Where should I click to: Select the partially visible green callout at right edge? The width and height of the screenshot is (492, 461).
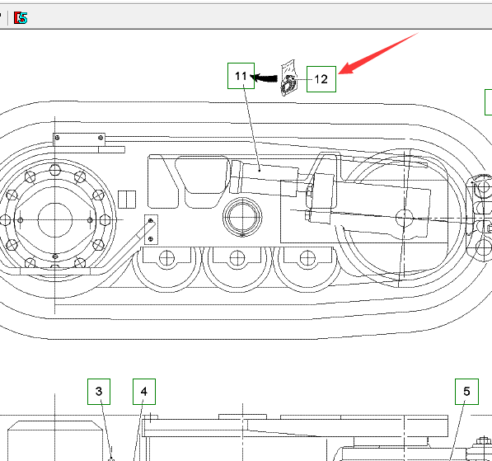pyautogui.click(x=489, y=102)
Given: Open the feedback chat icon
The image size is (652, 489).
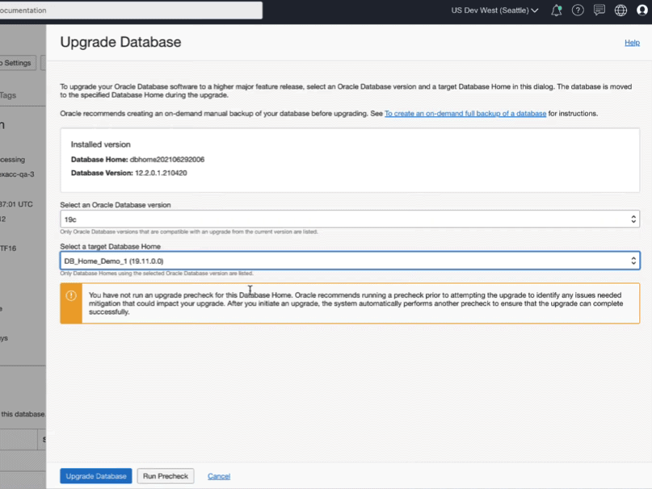Looking at the screenshot, I should tap(597, 10).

######

A verbatim copy of every entry above, with no pictures, is the expected output.

WORKED SOLUTION
Where should I click to: Select the partially visible green callout at right edge? The width and height of the screenshot is (492, 461).
pyautogui.click(x=489, y=102)
Given: Open the feedback chat icon
The image size is (652, 489).
Looking at the screenshot, I should tap(597, 10).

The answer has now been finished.